[Opening SUPPLIED DATA section]

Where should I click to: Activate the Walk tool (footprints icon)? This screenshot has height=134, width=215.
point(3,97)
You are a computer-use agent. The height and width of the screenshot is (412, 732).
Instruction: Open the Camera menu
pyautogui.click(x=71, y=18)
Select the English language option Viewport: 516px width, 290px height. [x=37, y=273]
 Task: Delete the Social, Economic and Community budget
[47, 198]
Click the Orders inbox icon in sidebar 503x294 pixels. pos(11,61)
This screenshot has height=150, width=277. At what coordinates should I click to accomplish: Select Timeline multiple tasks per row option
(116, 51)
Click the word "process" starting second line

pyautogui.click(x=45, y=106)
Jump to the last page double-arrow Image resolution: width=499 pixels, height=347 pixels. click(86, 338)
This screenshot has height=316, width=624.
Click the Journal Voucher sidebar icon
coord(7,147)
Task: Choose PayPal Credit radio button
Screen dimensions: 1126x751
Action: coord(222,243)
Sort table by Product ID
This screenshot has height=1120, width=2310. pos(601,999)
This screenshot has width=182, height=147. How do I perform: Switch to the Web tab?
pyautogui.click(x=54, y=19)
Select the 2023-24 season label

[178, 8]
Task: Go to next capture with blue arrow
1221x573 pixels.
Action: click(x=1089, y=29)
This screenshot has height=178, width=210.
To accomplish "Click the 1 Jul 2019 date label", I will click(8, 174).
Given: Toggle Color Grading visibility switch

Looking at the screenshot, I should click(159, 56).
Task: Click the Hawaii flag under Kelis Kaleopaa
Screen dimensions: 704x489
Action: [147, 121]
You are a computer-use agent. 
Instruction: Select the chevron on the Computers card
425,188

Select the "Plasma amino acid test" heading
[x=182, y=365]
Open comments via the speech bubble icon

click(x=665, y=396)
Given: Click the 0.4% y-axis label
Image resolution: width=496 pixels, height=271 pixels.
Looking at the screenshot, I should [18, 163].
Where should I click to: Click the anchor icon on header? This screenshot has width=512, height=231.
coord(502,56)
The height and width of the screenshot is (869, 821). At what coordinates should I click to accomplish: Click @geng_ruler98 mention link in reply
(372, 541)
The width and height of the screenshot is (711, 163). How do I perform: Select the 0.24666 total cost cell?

[Closing SUPPLIED DATA section]

ASSIGNED TASK: Take the lines from the start of the records through the line holding "Select the English", both included, and please print them exactly, with nothing else.

ANSWER TO THIS EXERCISE:
Where should I click to: Activate the Walk tool (footprints icon)? This screenshot has height=134, width=215.
point(3,97)
You are a computer-use agent. The height and width of the screenshot is (412, 732).
Instruction: Open the Camera menu
pyautogui.click(x=71, y=18)
Select the English language option Viewport: 516px width, 290px height. [x=37, y=273]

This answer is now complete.